To go from a compact code to a full code requires knowing if the code is from version 9 or 10, and if it is a diagnostic or a procedure code. icd_compact_to_full() will format a string appropriately, within reason. This method only formats the strings and will not validate the return.

For example, the compact code “E1234” is in the format expected for a ICD-9 diagnostic code or ICD-10 diagnostic code. It could not be a procedure code as ICD-9 procedure codes are all numeric values and ICD-10 procedure codes are seven characters long. The actual code E1234 is not a valid ICD code. We use this string as an example.
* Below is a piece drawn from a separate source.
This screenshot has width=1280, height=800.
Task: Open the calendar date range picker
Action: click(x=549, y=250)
icd_compact_to_full("E1234", icdv =  9, dx = 1)
## [1] "E123.4"
icd_compact_to_full("E1234", icdv = 10, dx = 1)
## [1] "E12.34"

lookup_icd_codes(c("E1234", "E123.4", "E12.34"))[, c("input_code", "match_type")]
##   input_code match_type
## 3      E1234       <NA>
## 2     E123.4       <NA>
## 1     E12.34       <NA>

Notice that no change to the string is made when trying to convert to a full procedure code.
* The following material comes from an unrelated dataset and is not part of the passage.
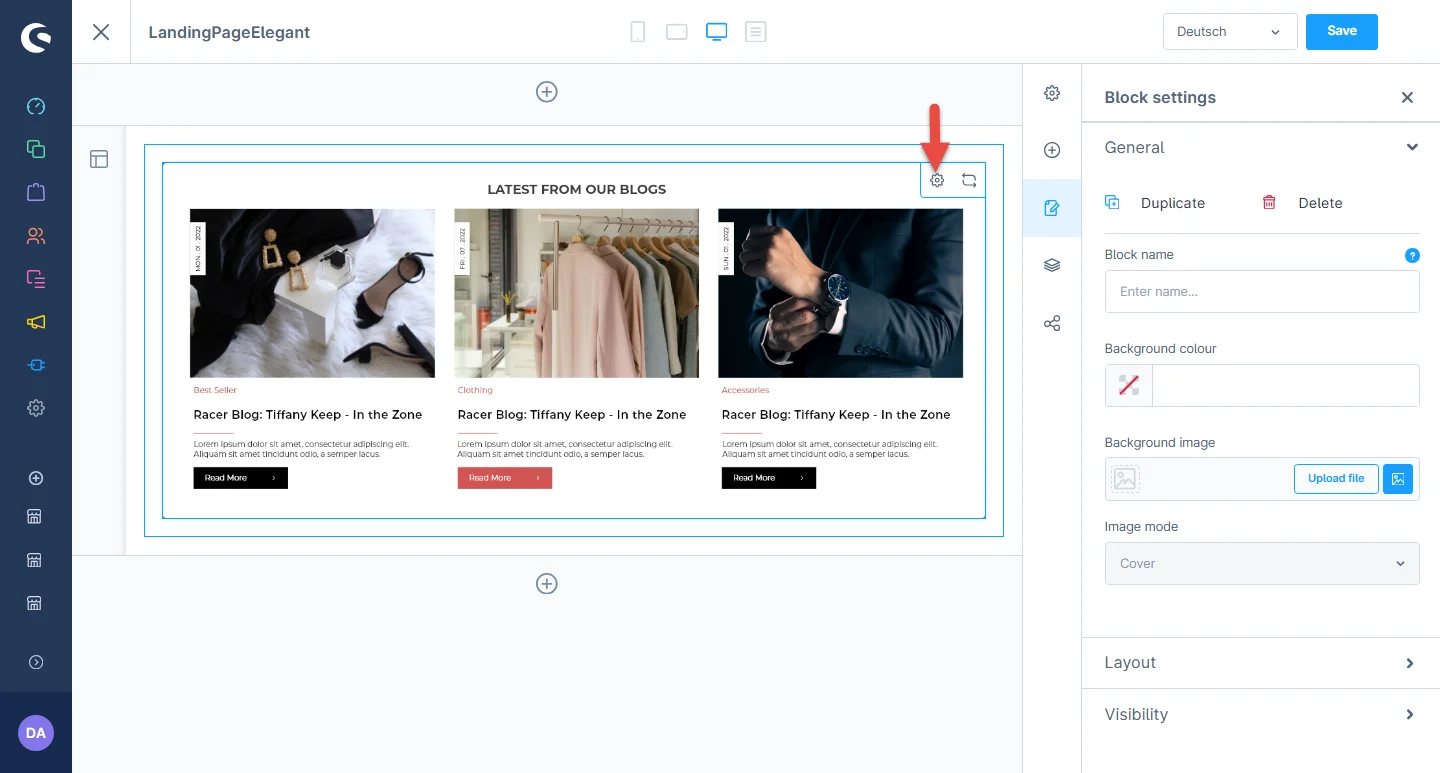Expand the Layout section
1440x773 pixels.
point(1261,663)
icd_compact_to_full("E1234", icdv =  9, dx = 0)
## [1] "E1234"
icd_compact_to_full("E1234", icdv = 10, dx = 0)
## [1] "E1234"

General Notes on ICD Code Structure

All four sets of codes have a hierarchical structure. The first level of the hierarchy is the chapter which groups codes by disease category, body system, and/or condition. Following that are subchapters for all but the ICD-9 procedure codes. After the subchapter, depending on the ICD variant, are the category, subcategory, subclassification, subsubclassification, and extension.

ICD-9 Diagnostic Codes

ICD-9 Diagnostic codes are organized by a hierarchy of five levels:

  1. chapter,
  2. subchapter,
  3. category,
  4. subcategory, and
  5. subclassification.

ICD-9 diagnostic codes are three to five digits, not counting a decimal point, numeric or alpha numeric strings. The first three digits are the category with numeric code 000 through 999 (leading zeros are part of the numeric code), or V00-V99, or E000-E999. When the category does not provide sufficient detail, a fourth numeric digit, separated from the category by a decimal point, is used. Lastly, when the subcategory is insufficient detail, then a fifth numeric digit is used, save for the E categories.

ICD-9 Procedure Codes

ICD-9 Procedure codes are organized by a hierarchy of four levels:

  1. chapter,
  2. category,
  3. subcategory, and
  4. subclassification.

The codes are numeric strings of four digits with a decimal point between the second and third digits. The first two digits are the category, the third digit is the subcategory, and the fourth digit is the subclassification.

ICD-10 Diagnostic Codes

ICD-10 diagnostic codes are up to seven alphanumeric codes with a hierarchy of

  1. chapter,
  2. subchapter,
  3. category,
  4. subcategory,
  5. subclassification,
  6. subsubclassification, and
  7. extension.

The category describes the general type of disease of injury, with the subcategory, subclassification and subsubclassification providing detail on the cause, manifestation, location, severity, and type of disease or injury. Finally, the extension specifies the type of encounter, i.e., initial or subsequent encounter, or sequela for encounters related to prior disease or injury.

ICD-10 Procedure Codes

In general, ICD-10 procedure codes are seven digits. In medicalcoder, the three digit (chapter, subchapter, category) and the seven digit codes are in the data base.